• _Problème à résoudre_: Recopiez fidèlement, dans le texte sur les API et la fabrication numérique, tout ce qui va de « Les experts estiment » jusqu'à « pas encore sonné. ».
------ Extrait du texte ------
API et fabrication numérique
1. Les enjeux
Les APIs permettent de solliciter des données en continu. Dans l’industrie, couplées à des capteurs sur une chaîne de production, elles ouvrent la possibilité de connecter des outils physiques et des versions numériques de ces mêmes outils, pour créer une copie numérique de la chaîne. On parle alors de “jumeau numérique” (digital twin). On peut donc suivre les étapes de fabrication d’un objet dans le jumeau numérique, et éventuellement intervenir sur la chaîne de production physique.
Les experts estiment toutefois que ces jumeaux numériques (qui sont aussi utilisés dans le domaine de la santé pour personnaliser des soins) se trouvent aujourd’hui dans une phase encore émergente. La technologie n’est pas encore arrivée au stade de la maturité, et l’heure des désillusions - qui marque le cycle de l’adoption d’une innovation avant la consolidation vers une réelle productivité - n’a pas encore sonné.
Pionniers de l’utilisation des machines à commande numérique, les fablabs eux-mêmes se situent encore dans cette étape intermédiaire, la prochaine consistant à créer des machines qui peuvent se reconfigurer en fonction de ce que l’on leur demande de créer. Les données et les APIs pourront alors transmettre des informations sur l’objet et en même temps la façon de créer l’objet, par exemple : un fichier d’impression 3D et en même temps la configuration associée de l’imprimante, où qu’elle soit.
Parallèlement, les progrès technologiques de l’impression 3D ont abouti depuis plusieurs années à des applications industrielles comme la production de pièces complexes en métal pour l’aviation (par frittage sélectif par laser ou fusion laser) ou la fabrication d’objets avec une haute résolution de finition (par pulvérisation de matière).
------ Documents fournis ------
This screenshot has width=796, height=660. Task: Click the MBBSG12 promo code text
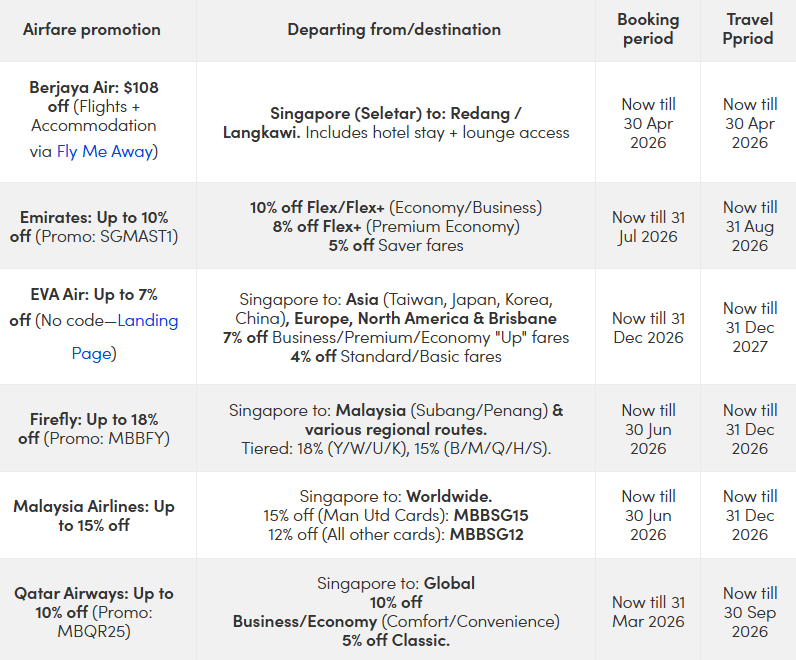tap(488, 534)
------
• _Réponse attendue_:
Les experts estiment toutefois que ces jumeaux numériques (qui sont aussi utilisés dans le domaine de la santé pour personnaliser des soins) se trouvent aujourd’hui dans une phase encore émergente. La technologie n’est pas encore arrivée au stade de la maturité, et l’heure des désillusions - qui marque le cycle de l’adoption d’une innovation avant la consolidation vers une réelle productivité - n’a pas encore sonné.